In this study, we have developed a compact and ultrathin wideband antenna system with stable broadside radiation patterns for brain-machine interface applications. The antenna system operates in the ultrawideband (UWB) frequency range and employs a deionized (DI) water-infilled superstrate to achieve efficient radiation in the broadside direction. The antenna was constructed using a thin Taconic TRF-43 substrate, which has a relative permittivity ( $\varepsilon _{r}$ ) of 4.3 and a loss tangent (tan $\delta $ ) of 0.0035. By incorporating a modified rectangular slot on the ground plane and a tapered stepped microstrip feedline, we achieved a broad frequency response. The overall system consists of a compact $10\times 9\times 0.7$ mm antenna, along with system dummies such as batteries, sensors, and electronic components, all enclosed in a biocompatible casing manufactured via 3-D printing.
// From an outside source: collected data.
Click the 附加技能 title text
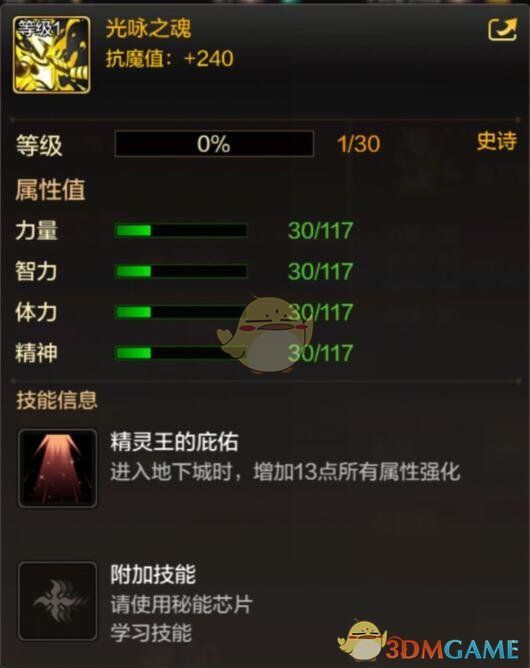Viewport: 530px width, 668px height. (x=153, y=574)
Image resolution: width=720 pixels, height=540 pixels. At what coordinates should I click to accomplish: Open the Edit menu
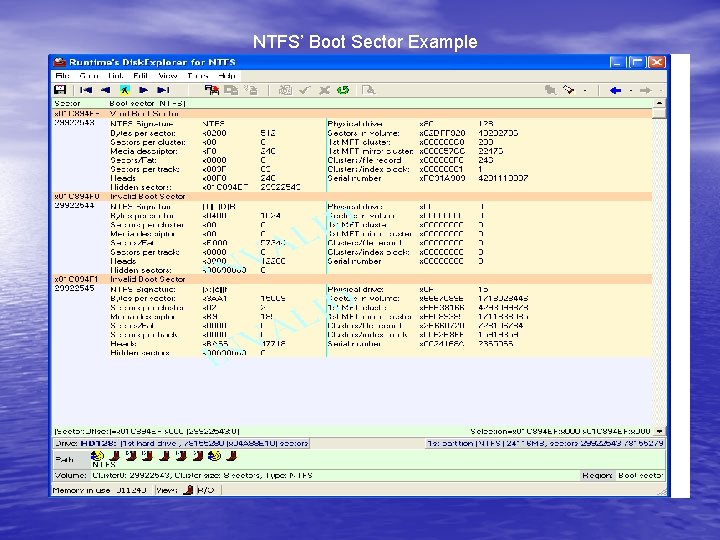[x=140, y=75]

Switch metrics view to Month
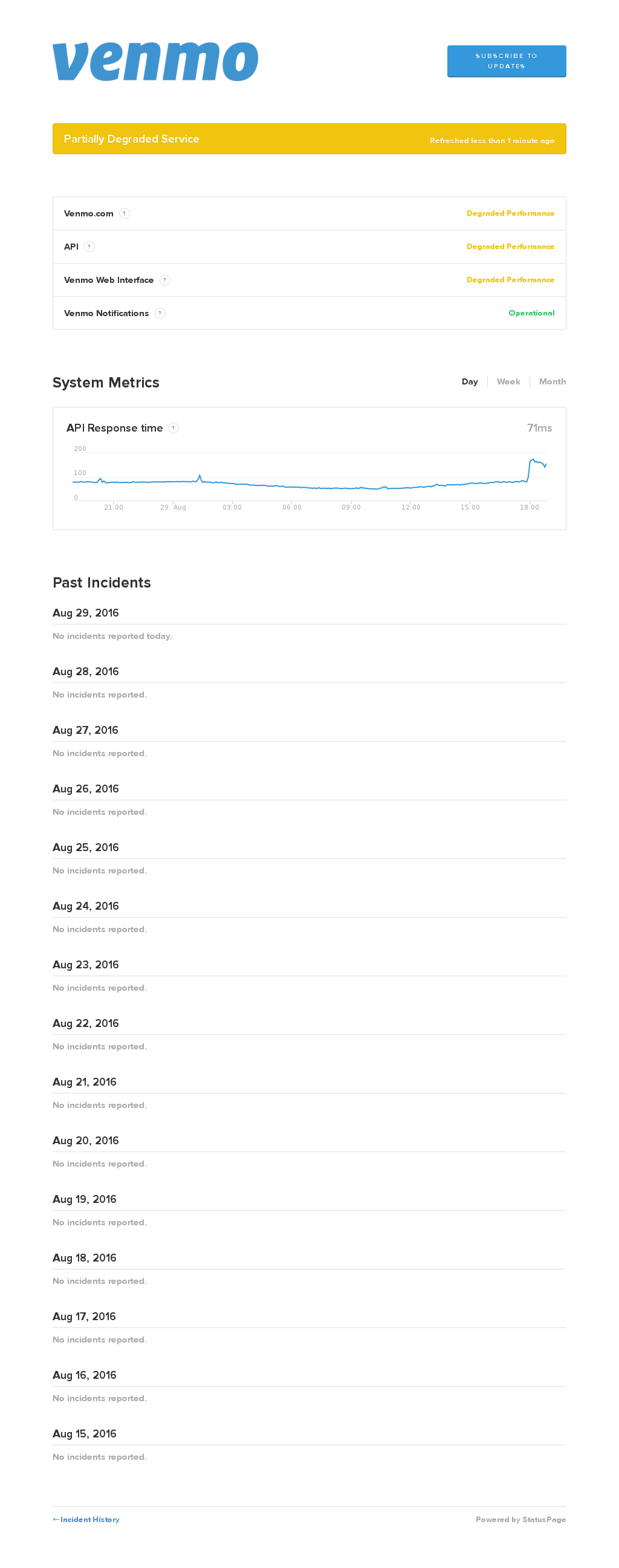tap(552, 381)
The design and analysis of the system were performed using computer simulation technology (CST) and Sim4Life simulation tools. To validate our findings, we built a prototype and conducted measurements using a brain phantom made of semi-solid artificial tissue-emulating (ATE) material. Our results demonstrate that the antenna exhibits a −10-dB bandwidth of 129% from 3 to 14 GHz, with a peak gain of −19 dBi at 3 GHz while maintaining the desired broadside radiation characteristics.